The numbers of auto-drive cars compared to the number of cars driven by humans doesn't even register on any scale. Its not about the miles driven by a specific cars or group of cars, more important imo is the number of cars.
Pick out 1000 expert drivers and use them as statistical relevant and they will compare to the typical driver very well. Throw them into the mix of hundreds of millions of cars being driven and suddenly it doesn't really make a difference.
It isn't the AI car, its the human drivers impacting how the AI car reacts and how the human driver reacts to every other driver.
The experiment so far is like testing a new drug on 100 people and then seeing it works on most deciding its okay to give to 10,000,000.
Put the AI cars in numbers of say 50% of the vehicle population where red light runners and tail end smashers are more the routine than the exception and then we can talk about how AI handles situations. So far, has that happened or are the numbers of AI controlled cars so small compared to the total that they are unlikely to ever experience those situations as a group of AI cars?
The idea of AI cars sharing data is nice except for one thing, standards.
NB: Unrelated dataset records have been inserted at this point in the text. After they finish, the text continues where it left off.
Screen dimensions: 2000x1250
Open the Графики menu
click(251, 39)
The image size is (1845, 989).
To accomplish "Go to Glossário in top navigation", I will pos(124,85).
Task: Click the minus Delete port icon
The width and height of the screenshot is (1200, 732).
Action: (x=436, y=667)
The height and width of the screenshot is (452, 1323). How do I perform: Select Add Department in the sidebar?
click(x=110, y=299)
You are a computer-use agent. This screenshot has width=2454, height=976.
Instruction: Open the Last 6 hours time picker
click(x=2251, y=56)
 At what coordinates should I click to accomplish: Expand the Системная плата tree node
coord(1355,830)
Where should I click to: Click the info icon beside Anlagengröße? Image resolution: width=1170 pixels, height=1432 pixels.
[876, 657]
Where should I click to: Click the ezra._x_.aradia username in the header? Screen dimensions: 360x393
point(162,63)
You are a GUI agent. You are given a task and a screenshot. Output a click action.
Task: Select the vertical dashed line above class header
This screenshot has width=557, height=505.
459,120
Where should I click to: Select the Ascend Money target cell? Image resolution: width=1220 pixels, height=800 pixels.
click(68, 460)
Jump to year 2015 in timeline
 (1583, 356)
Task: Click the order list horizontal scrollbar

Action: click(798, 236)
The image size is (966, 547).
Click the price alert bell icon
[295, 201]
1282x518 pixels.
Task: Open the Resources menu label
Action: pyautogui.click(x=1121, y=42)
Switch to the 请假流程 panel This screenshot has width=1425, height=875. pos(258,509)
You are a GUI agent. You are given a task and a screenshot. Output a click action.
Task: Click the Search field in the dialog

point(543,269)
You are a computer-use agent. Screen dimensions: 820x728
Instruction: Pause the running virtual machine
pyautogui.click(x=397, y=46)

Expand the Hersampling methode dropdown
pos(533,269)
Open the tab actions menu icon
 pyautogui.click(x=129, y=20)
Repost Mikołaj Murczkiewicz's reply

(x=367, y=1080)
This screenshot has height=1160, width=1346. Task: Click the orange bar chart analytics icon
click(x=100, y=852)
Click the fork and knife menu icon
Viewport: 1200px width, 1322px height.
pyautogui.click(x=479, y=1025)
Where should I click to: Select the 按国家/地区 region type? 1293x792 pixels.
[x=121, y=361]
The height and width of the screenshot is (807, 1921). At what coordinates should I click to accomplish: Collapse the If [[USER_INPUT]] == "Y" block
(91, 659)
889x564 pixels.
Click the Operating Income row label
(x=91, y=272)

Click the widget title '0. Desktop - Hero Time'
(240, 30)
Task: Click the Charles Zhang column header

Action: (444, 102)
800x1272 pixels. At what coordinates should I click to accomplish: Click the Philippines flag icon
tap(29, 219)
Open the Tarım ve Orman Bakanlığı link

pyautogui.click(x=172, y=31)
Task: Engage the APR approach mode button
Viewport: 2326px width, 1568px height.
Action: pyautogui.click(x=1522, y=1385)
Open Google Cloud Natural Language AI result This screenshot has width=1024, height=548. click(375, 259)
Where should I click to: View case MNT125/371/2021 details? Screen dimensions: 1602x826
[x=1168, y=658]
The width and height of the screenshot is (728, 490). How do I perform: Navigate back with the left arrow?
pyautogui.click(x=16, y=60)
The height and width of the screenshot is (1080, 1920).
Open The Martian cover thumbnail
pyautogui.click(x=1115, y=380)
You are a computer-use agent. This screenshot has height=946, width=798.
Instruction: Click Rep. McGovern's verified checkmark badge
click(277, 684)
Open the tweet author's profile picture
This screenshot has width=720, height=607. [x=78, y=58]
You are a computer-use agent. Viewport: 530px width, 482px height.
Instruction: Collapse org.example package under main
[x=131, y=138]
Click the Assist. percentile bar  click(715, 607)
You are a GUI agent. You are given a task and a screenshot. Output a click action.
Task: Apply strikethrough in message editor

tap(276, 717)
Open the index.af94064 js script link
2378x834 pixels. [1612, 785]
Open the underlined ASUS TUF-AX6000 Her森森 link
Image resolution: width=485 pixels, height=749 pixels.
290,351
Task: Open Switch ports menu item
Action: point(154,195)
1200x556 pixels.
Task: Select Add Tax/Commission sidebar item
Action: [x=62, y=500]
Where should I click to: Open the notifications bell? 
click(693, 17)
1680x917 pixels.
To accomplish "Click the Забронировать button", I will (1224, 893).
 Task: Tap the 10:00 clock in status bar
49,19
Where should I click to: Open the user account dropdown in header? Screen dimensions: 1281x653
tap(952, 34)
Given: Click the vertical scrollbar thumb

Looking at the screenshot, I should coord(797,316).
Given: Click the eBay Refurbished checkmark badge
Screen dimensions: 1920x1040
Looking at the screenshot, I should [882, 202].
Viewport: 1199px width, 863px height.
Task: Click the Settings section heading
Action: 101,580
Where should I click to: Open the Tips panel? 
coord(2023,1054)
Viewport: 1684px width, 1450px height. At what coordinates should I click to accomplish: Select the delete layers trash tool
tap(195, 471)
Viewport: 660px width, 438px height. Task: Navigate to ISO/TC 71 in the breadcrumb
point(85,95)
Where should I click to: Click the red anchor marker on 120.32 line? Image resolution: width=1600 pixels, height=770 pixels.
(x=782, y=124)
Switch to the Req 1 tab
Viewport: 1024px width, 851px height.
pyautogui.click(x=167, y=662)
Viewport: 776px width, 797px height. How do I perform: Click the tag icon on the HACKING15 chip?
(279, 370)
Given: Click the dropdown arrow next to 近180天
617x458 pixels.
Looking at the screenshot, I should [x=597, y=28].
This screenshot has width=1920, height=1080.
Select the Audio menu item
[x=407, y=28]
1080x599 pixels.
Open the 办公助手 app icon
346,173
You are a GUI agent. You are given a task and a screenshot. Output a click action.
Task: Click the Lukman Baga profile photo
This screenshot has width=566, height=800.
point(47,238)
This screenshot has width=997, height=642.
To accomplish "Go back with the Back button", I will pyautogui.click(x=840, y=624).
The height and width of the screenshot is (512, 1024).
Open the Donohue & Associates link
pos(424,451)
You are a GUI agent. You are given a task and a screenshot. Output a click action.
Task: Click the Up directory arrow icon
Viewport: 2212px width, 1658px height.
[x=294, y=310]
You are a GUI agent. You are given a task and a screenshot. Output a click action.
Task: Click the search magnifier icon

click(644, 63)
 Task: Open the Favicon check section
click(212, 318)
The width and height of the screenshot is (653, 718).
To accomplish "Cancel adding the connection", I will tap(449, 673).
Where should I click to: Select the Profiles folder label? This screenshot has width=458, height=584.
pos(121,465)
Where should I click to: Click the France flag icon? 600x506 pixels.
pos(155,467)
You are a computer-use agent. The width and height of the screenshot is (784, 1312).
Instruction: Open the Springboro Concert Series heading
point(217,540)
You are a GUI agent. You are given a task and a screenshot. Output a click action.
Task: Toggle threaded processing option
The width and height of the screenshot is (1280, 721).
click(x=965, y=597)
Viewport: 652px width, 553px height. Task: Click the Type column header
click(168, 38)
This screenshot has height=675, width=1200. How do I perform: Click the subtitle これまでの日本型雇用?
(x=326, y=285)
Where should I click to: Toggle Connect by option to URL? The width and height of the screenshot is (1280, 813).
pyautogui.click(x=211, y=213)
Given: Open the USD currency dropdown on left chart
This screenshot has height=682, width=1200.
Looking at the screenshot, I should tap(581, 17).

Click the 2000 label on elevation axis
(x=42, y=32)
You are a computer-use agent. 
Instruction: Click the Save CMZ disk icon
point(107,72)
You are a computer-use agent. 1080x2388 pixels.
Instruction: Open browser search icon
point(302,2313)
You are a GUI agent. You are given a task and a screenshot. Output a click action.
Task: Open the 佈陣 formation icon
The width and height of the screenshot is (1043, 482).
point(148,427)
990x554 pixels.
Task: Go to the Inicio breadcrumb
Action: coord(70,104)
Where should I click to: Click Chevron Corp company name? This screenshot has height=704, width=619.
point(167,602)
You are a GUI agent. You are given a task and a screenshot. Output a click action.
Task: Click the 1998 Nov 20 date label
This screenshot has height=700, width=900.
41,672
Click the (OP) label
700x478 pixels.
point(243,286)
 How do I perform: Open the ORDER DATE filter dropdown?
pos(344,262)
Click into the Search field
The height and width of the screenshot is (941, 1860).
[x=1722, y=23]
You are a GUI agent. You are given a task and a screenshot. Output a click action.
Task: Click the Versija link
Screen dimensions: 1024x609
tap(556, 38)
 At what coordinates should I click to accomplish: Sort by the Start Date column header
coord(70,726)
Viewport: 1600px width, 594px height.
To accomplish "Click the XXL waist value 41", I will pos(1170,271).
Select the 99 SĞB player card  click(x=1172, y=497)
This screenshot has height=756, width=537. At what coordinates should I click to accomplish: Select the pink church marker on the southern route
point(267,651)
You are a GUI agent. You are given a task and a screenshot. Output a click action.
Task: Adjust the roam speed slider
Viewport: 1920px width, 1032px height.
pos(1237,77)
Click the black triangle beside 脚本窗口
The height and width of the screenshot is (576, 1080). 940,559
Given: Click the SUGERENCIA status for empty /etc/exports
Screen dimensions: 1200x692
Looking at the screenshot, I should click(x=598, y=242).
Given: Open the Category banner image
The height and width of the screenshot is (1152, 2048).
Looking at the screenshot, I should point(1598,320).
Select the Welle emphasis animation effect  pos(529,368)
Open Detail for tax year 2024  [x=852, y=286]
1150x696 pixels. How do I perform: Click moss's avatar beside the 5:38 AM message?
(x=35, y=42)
Are all car manufacturers using AI all going to subscribe to the same code base, vale all data the same way and interpret available actions and reactions the same way?
Are Google, Apple and the rest suddenly going to become the tightest of friends and agree that Microsoft or anyone else sets tje standard? I don't see that happening. There are standards for many things related to computer tech and tech in general but how will there ever be a standard for AI when the very nature of AI says the intelligence from one system can be different from another? If the systems are made to be that way then what some fear about AI is probably closer and truer than we can imagine.
Getting back to standards though, notice how the standards do not dictate how the data is used? One data point can mean one thing to one system and completely something else to another.
IOW, is the value placed on the super wealthy person heading across the bridge the same as the minimum wage barista? Has anything in our collective knowledge convinced us that both will be given the same value?
So where does the motorcyclist fit in? So far, has any company developing and testing AI cars been willing to reveal in any transparent manner how the the motorcyclist is perceived by the AI controlling those cars?
BTW, just how is the AI in those cars going to share data with the motorcycle?
I'm not against AI cars, I just see a nearly zero transparency in how AI cars see the motorcycle.